Within the data below, find the string "accomplish" and return each line where it occurs.

######

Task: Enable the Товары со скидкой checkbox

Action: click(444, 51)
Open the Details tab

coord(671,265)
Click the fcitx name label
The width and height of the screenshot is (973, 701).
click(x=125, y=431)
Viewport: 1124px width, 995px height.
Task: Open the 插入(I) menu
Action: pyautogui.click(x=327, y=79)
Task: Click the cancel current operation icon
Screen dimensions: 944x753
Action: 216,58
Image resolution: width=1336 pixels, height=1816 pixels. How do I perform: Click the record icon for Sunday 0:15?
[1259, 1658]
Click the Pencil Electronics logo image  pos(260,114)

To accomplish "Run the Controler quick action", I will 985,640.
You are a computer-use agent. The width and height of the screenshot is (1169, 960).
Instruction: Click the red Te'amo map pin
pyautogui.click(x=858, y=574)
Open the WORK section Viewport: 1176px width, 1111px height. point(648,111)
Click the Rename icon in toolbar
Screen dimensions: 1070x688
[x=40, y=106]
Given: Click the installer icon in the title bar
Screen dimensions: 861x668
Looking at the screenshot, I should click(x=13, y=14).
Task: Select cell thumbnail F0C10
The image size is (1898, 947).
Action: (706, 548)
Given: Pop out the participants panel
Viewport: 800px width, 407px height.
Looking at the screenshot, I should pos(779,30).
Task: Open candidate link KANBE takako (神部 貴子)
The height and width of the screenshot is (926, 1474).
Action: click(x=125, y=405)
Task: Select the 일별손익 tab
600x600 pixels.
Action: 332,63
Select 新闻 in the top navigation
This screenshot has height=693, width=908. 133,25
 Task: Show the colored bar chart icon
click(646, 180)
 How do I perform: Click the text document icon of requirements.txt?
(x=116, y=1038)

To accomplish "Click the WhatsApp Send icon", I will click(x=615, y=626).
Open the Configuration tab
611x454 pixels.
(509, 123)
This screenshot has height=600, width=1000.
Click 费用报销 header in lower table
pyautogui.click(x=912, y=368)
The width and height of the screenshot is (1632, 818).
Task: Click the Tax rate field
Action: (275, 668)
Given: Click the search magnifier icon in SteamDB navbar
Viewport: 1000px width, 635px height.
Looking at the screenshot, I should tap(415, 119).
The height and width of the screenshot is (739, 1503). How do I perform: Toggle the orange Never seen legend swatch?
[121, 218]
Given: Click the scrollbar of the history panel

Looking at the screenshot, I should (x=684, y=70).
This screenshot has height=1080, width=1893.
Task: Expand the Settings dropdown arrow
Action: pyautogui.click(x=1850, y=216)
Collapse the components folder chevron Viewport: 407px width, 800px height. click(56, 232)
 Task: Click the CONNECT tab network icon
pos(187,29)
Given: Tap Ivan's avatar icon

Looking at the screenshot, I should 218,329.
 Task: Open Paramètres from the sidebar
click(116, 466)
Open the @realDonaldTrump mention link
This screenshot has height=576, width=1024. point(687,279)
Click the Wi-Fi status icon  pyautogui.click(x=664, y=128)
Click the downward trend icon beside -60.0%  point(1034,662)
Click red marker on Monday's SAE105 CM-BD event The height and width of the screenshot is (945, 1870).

######

(Output of the exercise):
To accomplish "Run the Controler quick action", I will 985,640.
To accomplish "Click the WhatsApp Send icon", I will click(x=615, y=626).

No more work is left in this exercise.